To investigate immune-related long non-coding RNA (irlncRNA) signatures for predicting survival and the immune landscape in melanoma patients. We retrieved gene expression files from The Cancer Genome Atlas and the Genotype-Tissue Expression database and extracted all the long non-coding RNAs from the original data. Then, we selected immune-related long non-coding RNAs (irlncRNAs) using co-expression networks and screened differentially expressed irlncRNAs (DEirlncRNAs) to form pairs. We also performed univariate analysis and Least absolute shrinkage and selection operator (LASSO) penalized regression analysis to identify prognostic DEirlncRNA pairs, constructed receiver operating characteristic curves, compared the areas under the curves, and calculated the optimal cut-off point to divide patients into high-risk and low-risk groups. Finally, we performed multivariate Cox regression analysis, Kaplan–Meier (K–M) survival analysis, clinical correlation analysis, and investigated correlations with tumor-infiltrating immune cells, chemotherapeutic effectiveness, and immunogene biomarkers. A total of 297 DEirlncRNAs were identified, of which 16 DEirlncRNA pairs were associated with prognosis in melanoma.

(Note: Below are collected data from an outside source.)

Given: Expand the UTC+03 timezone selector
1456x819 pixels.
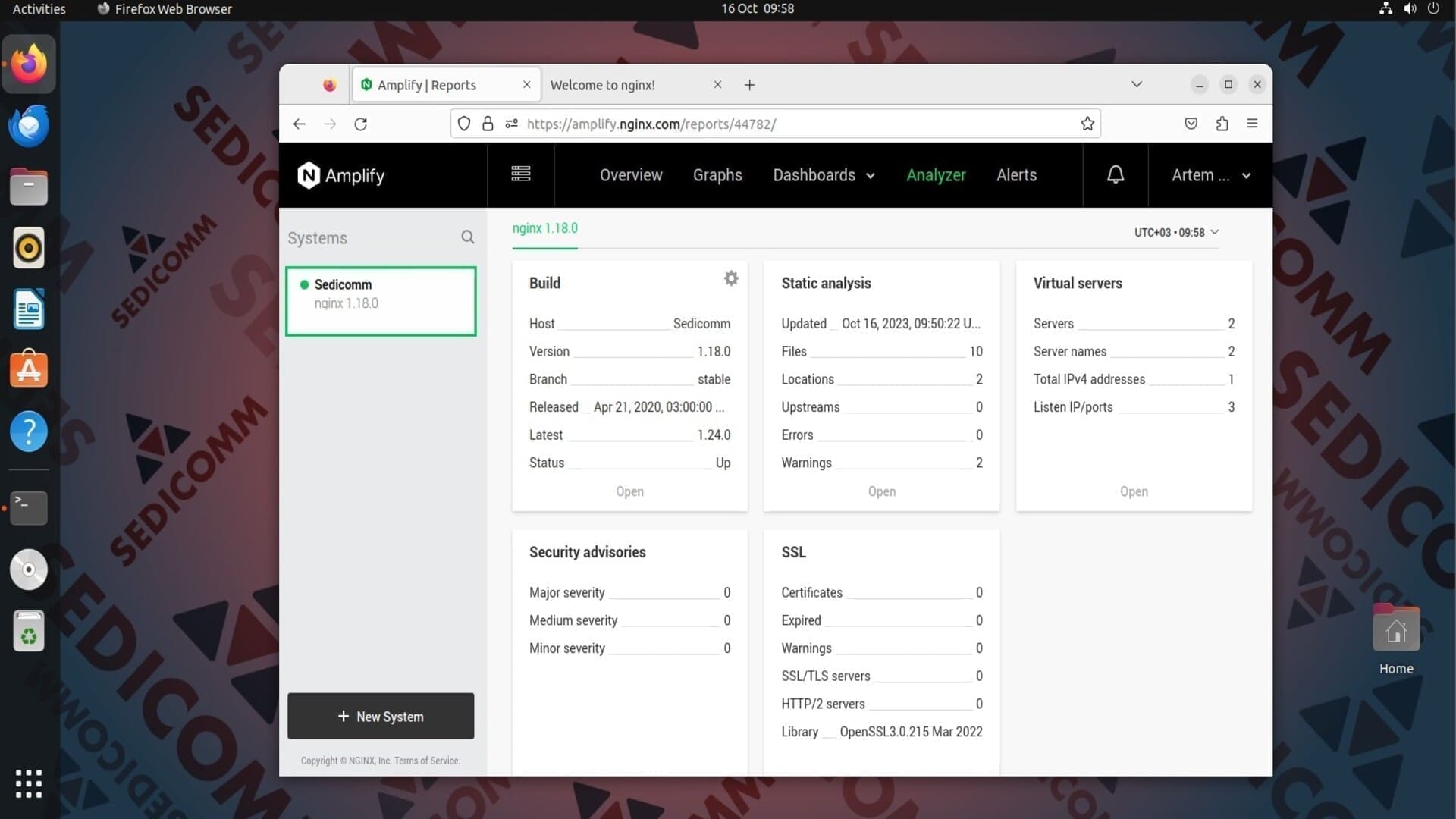Looking at the screenshot, I should click(1175, 232).
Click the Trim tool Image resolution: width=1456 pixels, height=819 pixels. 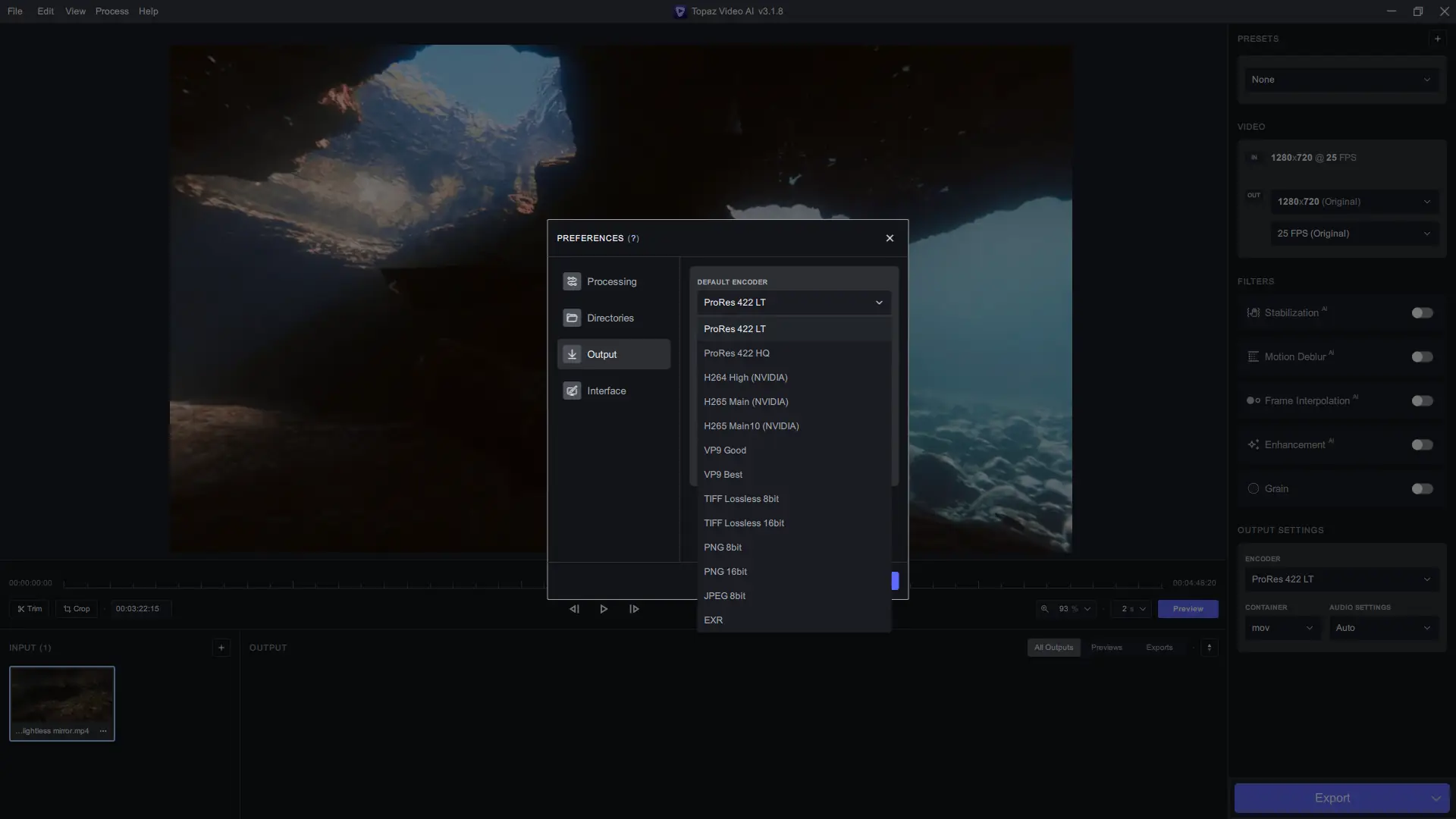coord(30,609)
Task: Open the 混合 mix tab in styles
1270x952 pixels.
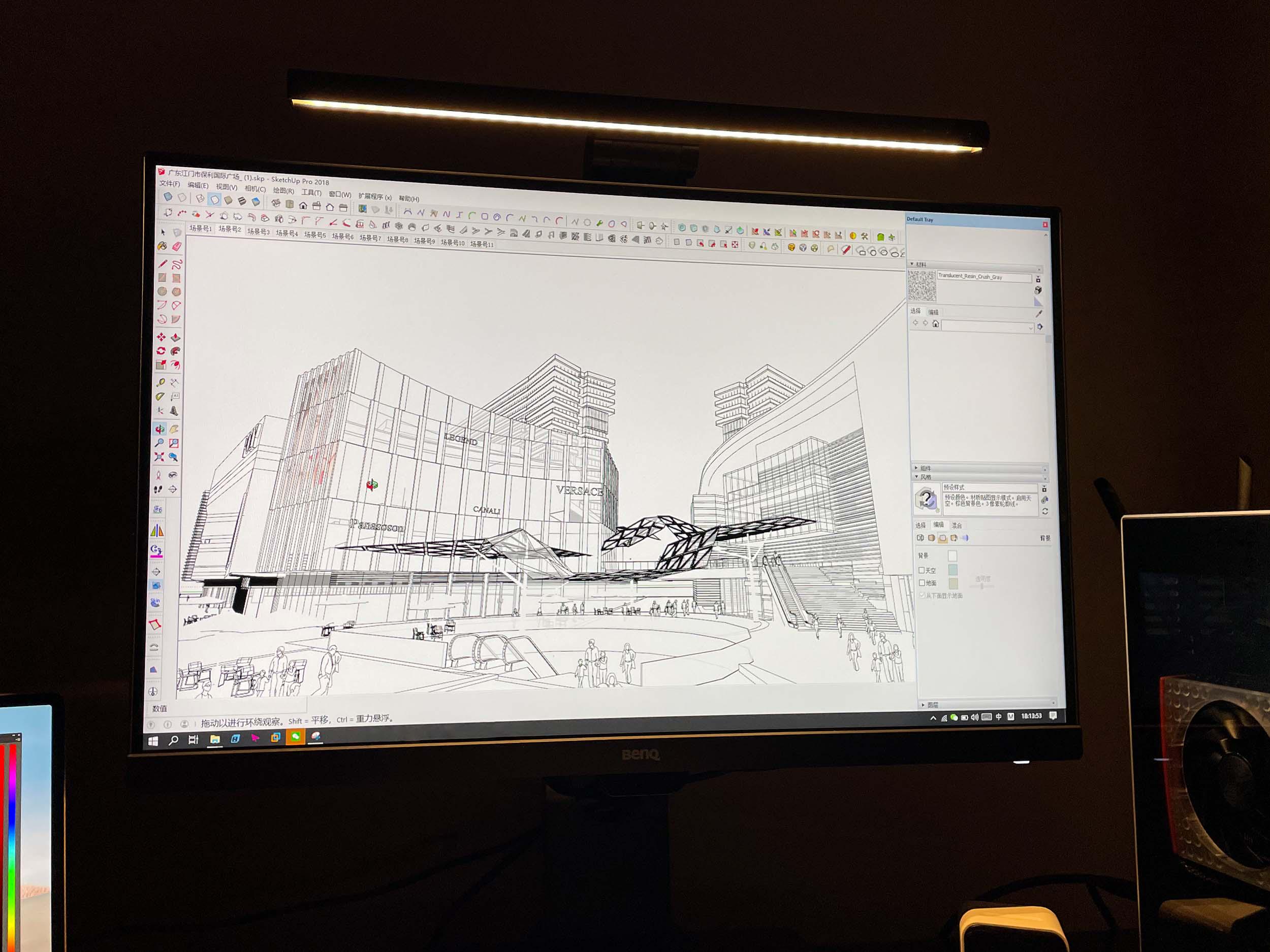Action: 957,525
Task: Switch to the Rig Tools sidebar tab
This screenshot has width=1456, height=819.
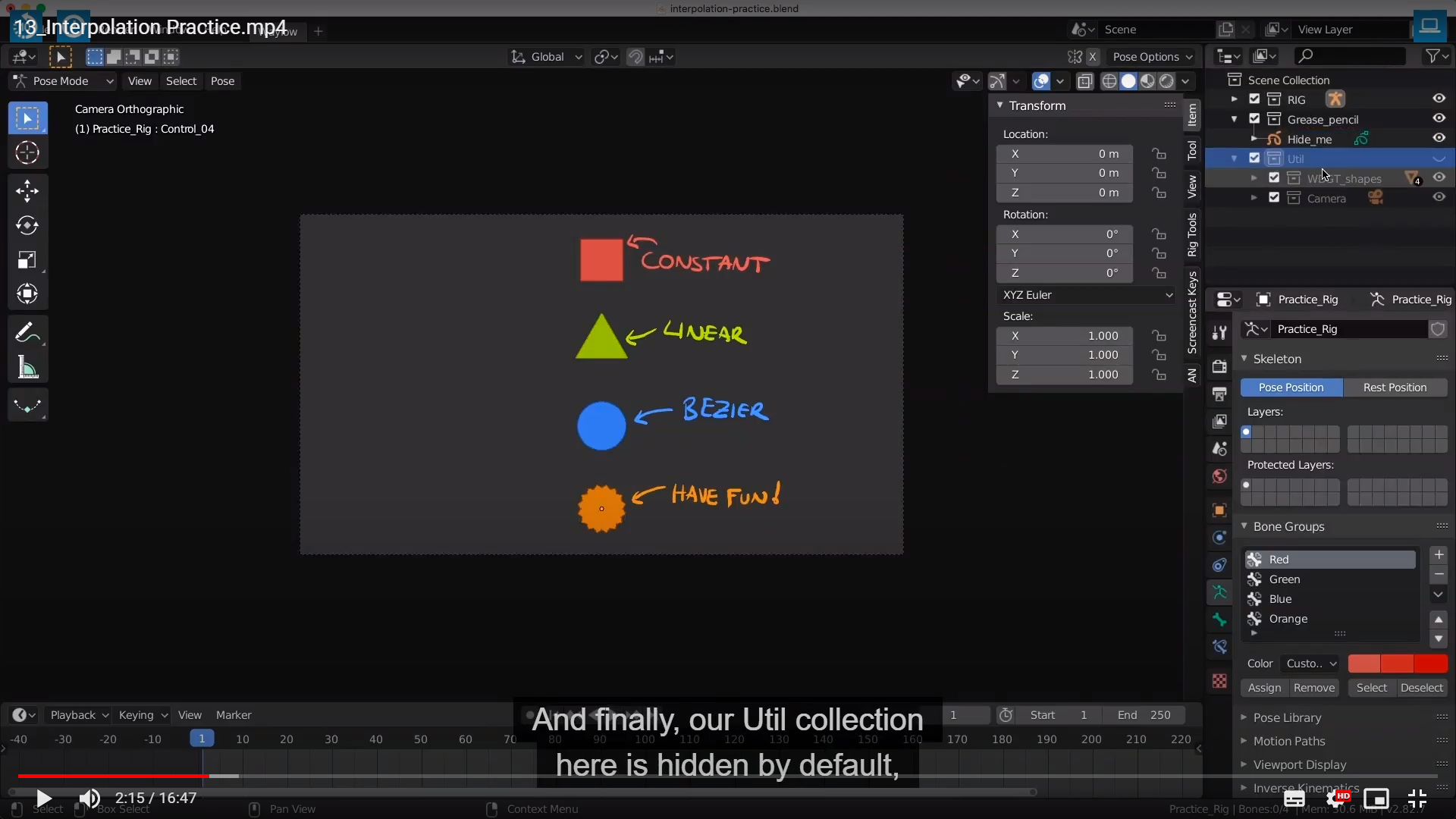Action: point(1192,234)
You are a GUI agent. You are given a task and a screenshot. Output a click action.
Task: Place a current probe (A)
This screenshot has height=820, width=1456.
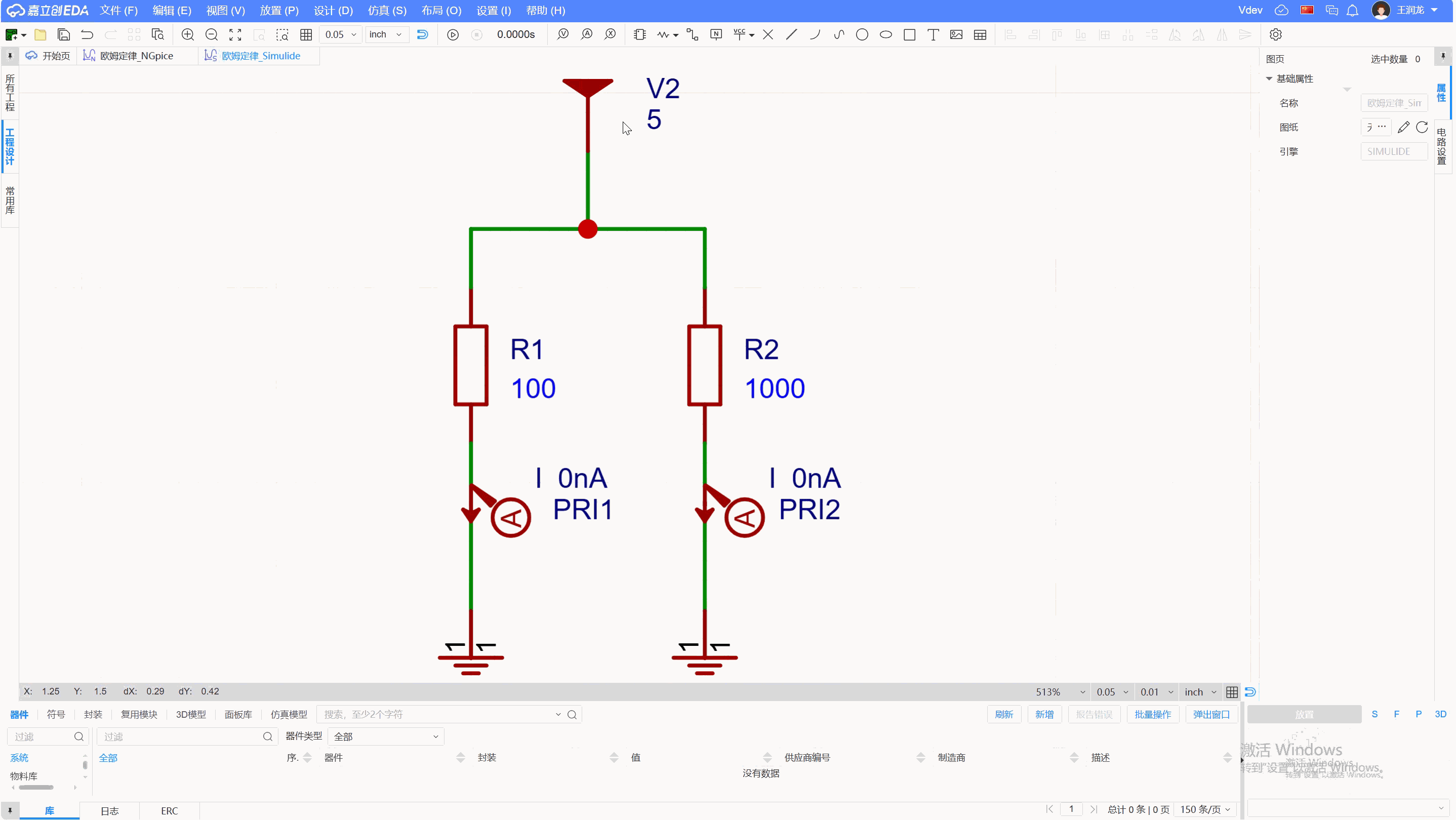click(587, 35)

After grouping patients by the optimal cut-off value, we could better distinguish melanoma patients with different survival outcomes, clinical characteristics, tumor immune status changes, chemotherapeutic drug sensitivity, and specific immunogene biomarkers. The DEirlncRNA pairs showed potential as novel biomarkers to predict the prognosis of melanoma patients. Furthermore, these DEirlncRNA pairs could be used to evaluate treatment efficacy in the future.